Another place where the inside/outside voice is a large problem is church. The church we had been attending, St. Mark's on Johnson is not autism friendly. They are a loving family and really reach out to the neighborhood but do NOT disrupt service. I again would take Michael out when things would get out of control but telling me about the windows or the cross or the fact that Daddy is helping with the music isn't something I will correct him for.
The unfriendly folks have run us out of church. My husband has been back off and on to participate musically, but I won't subject my children or myself to the icy stares or grumpy people. Hubby and I are going to try another church which our friends have assured us is kid friendly but we will see if it is autism friendly as well.
Michael has recently placed our family in a state of war against his autism/behavior (one book calls it siege). The last month or so has been HORRIBLE. Granted there are some good nights in there but for the most part, it is a countdown to bedtime at our house. Many tantrums, taking toys from his sis, won't listen, won't cooperate. Here's how one day this week went...
The day started off chaotic as Michael didn't want to get up and get going for school. I finally had to say that if he didn't get his shoes on NOW, he wouldn't get to go to the neighborlady's house (she watches him for about a half hour before school). He finished and we left. It's amazing how distracting a tree between our home and the neighborlady's home can be! It took forever just to walk over there!
During the day, I received an e-mail from his teacher asking if he'd gotten his adhd meds. I said that he had and that he seemed especially irritable and distracted this morning. She said that he was refusing to sit with the other children during circle time and wouldn't stop talking. Then later had tantrumed over the oscillating fans (he LOVES)in the lunch kitchen. As he walked by to get his milk they were on, as he walked back they were off. Apparently the lunch ladies wanted to leave and shut them off. That WAS NOT how they should be according to Michael. This involved a huge screaming fit and he had to be removed from the classroom. When he was finally calm enough to return to class, he still talked about the fans and worried that they were turned off.

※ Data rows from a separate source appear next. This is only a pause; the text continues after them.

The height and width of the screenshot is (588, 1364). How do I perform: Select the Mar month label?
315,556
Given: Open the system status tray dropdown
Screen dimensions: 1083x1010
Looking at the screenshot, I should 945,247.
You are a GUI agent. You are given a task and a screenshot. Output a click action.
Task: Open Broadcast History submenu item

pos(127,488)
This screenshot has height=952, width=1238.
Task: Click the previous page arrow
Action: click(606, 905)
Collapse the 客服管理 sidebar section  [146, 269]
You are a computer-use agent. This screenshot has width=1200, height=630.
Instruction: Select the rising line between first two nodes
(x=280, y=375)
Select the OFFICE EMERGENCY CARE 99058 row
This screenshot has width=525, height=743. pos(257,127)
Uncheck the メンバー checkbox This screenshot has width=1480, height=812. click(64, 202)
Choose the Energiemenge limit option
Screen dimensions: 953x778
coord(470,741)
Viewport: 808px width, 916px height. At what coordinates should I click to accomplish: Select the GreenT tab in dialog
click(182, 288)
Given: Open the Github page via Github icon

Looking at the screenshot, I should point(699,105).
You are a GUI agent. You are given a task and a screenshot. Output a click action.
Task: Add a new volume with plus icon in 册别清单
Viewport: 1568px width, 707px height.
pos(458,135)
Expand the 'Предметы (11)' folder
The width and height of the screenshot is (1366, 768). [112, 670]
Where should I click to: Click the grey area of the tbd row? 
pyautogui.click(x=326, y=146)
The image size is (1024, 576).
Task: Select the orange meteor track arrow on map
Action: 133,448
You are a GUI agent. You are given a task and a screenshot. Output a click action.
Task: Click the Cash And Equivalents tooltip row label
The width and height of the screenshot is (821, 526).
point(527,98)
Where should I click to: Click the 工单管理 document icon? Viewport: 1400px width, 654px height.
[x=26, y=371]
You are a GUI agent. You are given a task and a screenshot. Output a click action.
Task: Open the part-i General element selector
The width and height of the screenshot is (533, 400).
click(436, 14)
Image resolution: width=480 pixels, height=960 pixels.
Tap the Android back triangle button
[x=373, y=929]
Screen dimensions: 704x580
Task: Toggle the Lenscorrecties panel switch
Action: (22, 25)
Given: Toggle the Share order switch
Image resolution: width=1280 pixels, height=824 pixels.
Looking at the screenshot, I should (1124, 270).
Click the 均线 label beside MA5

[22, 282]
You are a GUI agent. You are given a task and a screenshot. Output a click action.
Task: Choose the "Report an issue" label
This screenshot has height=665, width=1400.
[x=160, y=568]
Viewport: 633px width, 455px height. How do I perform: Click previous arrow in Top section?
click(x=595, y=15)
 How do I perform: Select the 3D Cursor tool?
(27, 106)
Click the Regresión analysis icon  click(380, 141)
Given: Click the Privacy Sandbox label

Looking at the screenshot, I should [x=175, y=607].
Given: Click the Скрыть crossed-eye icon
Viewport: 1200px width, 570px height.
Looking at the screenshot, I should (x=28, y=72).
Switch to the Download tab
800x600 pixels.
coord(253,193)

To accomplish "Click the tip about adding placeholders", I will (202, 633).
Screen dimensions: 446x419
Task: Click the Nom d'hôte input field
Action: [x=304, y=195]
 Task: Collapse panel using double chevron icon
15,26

So that evening, he comes home and is angry he had to come home. He wants to stay at the after school program. This is a nightly occurence but he is a little more upset than normal. Then he says we don't love him, that only the woman who runs latchkey loves him. The next tantrum which lasts the remainder of the night is over a stick. Michael starts screaming so hard that the veins in his neck are standing out, his face is red, and he's sweating. He left his stick (a stick from the yard wasn't it-not sure what it was) at school and he NEEDED it. He tried to put his coat and shoes on to go and fetch it himself. We tell him no and he screams harder and is trying to push us away from the door to let himself out.
He tried to kick during time out, he wouldn't stay in his room which is what we used in the past during tantrums. Finally, I went into his room with him as he's screaming. I sat on the floor in front of the door with the light off. I looked down and didn't say a word or respond to anything. He wanted me out but I didn't move or act like I even heard even when he was screaming at me right in my face.
Eventually he calmed down enough that we could get his pj's on him and get him settled in for bed. I think he wore himself out or we may not have accomplished that. Frankly, it's a miracle someone hasn't called DHS or something as it sounds like Michael is getting badly abused.
So I guess the point of this bit is this: when the parent of an autistic child says that their child is throwing tantrums, they aren't a normal tantrum. It isn't just a 10 minute fit over not getting a toy or the dinner they want. It is full out war and by the end, Mom and Dad are cursing God, doctors, and anyone else that should be able to help but can't.